__WRITTEN EXERCISE__
Copy out every line of the records, requests included, from the line with "Click heart on 'Rhythmic gymnast :D' comment" through the end of the records. Multiply each coordinate in the answers by 2.6 and round to whole numbers, with halves rounding up, but leave the numbers in the requests unchanged.

__RECORDS TO PROCESS__
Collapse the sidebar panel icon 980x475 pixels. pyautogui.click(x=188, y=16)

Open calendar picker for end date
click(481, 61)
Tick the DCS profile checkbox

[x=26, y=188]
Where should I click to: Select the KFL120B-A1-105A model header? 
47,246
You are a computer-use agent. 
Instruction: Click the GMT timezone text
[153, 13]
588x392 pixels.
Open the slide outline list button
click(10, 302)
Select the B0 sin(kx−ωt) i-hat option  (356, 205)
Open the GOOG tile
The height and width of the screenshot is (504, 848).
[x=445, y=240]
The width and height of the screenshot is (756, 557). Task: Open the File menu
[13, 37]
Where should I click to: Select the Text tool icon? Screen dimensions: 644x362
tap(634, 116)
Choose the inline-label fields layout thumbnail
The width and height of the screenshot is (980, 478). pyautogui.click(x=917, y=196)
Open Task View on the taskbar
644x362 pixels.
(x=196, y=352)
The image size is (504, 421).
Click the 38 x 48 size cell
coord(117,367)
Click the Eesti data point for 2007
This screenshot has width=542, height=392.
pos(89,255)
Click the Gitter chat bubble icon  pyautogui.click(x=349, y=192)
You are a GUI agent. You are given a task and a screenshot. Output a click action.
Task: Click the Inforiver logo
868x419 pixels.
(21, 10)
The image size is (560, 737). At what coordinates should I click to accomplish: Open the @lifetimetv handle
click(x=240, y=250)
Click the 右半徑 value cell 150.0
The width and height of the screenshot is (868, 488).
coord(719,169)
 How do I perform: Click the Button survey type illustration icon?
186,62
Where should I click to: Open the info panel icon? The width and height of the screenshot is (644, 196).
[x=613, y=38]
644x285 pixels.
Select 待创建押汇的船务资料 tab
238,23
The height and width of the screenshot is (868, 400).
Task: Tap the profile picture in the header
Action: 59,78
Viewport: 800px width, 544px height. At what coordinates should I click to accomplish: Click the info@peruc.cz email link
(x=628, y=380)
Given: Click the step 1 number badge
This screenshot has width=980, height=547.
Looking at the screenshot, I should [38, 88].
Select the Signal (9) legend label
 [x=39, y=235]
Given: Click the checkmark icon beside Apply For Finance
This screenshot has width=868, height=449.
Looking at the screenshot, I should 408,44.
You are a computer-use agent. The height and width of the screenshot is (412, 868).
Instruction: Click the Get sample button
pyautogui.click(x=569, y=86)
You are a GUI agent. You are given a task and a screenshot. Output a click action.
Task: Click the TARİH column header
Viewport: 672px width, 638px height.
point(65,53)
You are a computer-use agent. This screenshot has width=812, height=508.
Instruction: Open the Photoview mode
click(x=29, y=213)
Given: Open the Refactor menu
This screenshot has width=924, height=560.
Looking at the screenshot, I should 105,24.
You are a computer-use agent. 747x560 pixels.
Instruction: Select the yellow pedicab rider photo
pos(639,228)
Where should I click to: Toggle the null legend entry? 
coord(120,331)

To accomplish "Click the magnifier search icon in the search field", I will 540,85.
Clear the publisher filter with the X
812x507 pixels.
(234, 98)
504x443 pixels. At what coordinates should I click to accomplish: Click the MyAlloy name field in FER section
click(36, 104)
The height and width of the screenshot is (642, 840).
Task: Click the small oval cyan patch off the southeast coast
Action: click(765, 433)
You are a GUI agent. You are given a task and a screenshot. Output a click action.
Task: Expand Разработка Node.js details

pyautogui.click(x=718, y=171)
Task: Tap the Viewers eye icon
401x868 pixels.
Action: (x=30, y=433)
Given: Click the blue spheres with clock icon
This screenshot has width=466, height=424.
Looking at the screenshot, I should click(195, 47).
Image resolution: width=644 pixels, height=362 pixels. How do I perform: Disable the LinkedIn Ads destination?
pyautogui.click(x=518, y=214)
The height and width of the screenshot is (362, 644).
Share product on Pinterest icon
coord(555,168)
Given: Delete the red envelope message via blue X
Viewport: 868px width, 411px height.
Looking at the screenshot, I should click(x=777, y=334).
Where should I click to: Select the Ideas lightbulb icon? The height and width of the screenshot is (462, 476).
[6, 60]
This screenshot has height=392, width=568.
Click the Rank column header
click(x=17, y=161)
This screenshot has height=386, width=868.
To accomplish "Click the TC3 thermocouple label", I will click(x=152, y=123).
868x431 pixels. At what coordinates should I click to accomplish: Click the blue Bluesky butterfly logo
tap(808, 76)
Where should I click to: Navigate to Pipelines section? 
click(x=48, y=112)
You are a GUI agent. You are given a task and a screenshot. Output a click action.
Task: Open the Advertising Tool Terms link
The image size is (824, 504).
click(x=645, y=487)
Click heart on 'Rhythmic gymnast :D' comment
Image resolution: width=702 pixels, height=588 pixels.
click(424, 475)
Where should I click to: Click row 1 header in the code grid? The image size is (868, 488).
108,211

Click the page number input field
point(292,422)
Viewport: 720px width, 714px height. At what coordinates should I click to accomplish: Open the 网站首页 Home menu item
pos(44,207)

__FULL SOLUTION__
Click heart on 'Rhythmic gymnast :D' comment
Image resolution: width=702 pixels, height=588 pixels.
click(1102, 1235)
Where should I click to: Click row 1 header in the code grid? The image size is (868, 488).
281,549

Click the page number input field
point(759,1097)
Viewport: 720px width, 714px height. At what coordinates should I click to accomplish: Open the 网站首页 Home menu item
pos(114,538)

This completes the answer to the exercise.